You can make things sound very simple when you are answering questions on oath and there is a girl at a side table scribbling shorthand and giving little shrugs of appeal if the words come too fast. You don’t know what the questioner is trying to get at, and you almost feel that your answers are cross-examining him; you watch for the extra flicker of interest, the sudden sharpness of the next question. And all the time, behind the facts as you truthfully state them, there’s the real truth that you remember slowly, as when you stretch in bed the morning after a long walk and explore the aches. That, of course, isn’t the kind of truth you’ve promised to tell, but it probably shows in your eyes and makes you look as if you were hiding something. Which, in a sense, you are.

“Where did you first meet him?”

“In London. At a party.”

“When was that?”

“Nineteen thirty-six. I remember it because of all the Mrs. Simpson talk that was going on.” (The unsolicited detail, to account for an answer that had been perhaps too prompt.)

“Were you friendly?”

“Off and on–for a time.”

“What do you mean by that?”

“I mean … well … some weeks I might see him twice or three times, other weeks I wouldn’t see him at all…. I didn’t have an affair with him, if that’s what you mean.”

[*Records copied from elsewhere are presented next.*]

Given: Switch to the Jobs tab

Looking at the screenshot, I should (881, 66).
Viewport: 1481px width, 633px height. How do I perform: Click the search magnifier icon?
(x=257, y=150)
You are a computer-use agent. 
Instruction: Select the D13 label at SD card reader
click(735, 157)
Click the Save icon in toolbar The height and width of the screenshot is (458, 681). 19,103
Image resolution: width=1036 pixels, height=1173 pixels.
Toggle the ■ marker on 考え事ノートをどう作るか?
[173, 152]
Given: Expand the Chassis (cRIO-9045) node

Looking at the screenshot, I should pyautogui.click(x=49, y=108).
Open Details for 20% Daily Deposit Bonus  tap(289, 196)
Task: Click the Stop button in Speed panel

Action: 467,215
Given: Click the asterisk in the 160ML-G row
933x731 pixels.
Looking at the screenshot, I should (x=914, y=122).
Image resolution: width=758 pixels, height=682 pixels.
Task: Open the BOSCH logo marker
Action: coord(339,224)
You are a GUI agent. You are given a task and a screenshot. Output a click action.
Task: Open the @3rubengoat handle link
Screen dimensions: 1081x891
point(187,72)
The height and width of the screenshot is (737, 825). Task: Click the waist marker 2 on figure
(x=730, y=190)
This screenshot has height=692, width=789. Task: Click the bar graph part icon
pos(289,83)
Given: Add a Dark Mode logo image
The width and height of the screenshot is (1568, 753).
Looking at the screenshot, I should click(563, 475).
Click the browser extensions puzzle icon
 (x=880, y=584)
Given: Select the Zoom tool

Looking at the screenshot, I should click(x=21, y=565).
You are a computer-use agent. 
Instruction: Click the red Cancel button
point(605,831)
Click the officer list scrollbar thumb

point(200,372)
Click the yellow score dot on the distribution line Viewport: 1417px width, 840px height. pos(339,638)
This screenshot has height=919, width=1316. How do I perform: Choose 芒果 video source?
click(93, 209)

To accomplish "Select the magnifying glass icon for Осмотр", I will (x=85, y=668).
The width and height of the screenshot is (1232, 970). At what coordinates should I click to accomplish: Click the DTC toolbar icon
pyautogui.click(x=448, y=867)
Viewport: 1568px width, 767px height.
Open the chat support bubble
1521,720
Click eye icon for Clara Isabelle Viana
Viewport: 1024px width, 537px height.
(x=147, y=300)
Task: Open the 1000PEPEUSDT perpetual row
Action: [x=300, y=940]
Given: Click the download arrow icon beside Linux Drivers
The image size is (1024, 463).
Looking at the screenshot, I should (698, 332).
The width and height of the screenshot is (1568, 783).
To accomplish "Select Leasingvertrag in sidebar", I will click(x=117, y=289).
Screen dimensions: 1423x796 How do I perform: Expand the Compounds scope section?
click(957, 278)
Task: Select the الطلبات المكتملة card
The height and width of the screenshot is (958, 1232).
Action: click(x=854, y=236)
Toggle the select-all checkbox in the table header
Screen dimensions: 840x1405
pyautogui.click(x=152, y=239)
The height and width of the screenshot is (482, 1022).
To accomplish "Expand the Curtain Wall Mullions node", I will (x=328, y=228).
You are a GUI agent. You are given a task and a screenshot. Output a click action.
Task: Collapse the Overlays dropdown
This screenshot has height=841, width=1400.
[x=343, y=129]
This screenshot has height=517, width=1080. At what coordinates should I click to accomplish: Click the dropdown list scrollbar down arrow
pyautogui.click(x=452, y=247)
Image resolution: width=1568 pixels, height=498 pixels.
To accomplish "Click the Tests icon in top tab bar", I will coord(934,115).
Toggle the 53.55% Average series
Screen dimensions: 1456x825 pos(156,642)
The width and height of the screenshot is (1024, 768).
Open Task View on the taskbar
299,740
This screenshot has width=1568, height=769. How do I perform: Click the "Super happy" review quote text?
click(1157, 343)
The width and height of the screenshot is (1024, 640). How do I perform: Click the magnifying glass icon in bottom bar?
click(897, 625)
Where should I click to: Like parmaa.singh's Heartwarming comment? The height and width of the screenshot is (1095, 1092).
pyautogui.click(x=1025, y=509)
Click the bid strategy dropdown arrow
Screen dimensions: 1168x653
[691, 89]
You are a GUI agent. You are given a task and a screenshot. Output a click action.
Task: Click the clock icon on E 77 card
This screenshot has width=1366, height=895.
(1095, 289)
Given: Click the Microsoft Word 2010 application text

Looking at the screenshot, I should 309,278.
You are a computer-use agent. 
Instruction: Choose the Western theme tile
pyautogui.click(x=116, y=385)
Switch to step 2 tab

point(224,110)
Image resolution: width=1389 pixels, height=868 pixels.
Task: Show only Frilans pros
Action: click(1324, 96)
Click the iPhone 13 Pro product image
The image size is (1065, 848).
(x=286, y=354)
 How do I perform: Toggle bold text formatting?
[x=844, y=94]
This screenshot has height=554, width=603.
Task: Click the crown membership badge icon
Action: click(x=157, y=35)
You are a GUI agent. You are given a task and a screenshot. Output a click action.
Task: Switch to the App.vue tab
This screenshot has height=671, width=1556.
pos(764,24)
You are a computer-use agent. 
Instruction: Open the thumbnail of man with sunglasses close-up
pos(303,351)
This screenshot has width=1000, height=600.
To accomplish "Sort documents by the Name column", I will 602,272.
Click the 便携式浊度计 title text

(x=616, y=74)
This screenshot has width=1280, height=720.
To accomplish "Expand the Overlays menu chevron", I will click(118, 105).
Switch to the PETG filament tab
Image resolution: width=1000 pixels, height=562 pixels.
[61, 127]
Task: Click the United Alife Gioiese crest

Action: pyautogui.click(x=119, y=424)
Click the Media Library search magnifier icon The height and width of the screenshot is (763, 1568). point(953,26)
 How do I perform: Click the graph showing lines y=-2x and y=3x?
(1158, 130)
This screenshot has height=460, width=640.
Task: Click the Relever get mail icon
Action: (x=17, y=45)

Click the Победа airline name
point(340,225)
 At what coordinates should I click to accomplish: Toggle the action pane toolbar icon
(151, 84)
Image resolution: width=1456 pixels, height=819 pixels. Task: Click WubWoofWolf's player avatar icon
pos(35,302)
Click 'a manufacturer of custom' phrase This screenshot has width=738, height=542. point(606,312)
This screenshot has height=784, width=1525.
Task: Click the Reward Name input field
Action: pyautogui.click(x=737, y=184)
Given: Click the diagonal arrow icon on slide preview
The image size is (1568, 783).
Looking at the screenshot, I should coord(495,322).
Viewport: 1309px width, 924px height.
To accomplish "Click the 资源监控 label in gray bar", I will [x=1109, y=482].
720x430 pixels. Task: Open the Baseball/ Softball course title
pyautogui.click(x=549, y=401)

Shock tactics, but it failed; the man across the table referred to his notes and said quietly: “You were seventeen.”

“Eighteen,” I corrected, but he had killed my line. I can’t help it; I act profusely when I’m nervous, and I’m nervous often when I’ve no need to be. It’s the same when I hear a motorcycle overtaking my car along a parkway, even though I know I can’t possibly be guilty of anything; or, perhaps more subtly, because I don’t know I can’t possibly be guilty of anything.

Not that the man across the table looked like anyone to be afraid of. He had sandy hair, blue eyes, a nose that looked small because the chin and the mouth were set so squarely, a pink healthy complexion, rather pudgy hands. I would not have noticed him in the street or a crowd, but if I had had to sit in a dentist’s waiting room and stare at somebody, it might have been at him for choice. He wore a bow tie, dark blue pin-stripe suit, white shirt, and I couldn’t see what kind of shoes under the table. His name (from the letter he had written me, fixing the appointment to see him) was Henry W. Small. It didn’t particularly suit him, except that it was a good name to go unnoticed by.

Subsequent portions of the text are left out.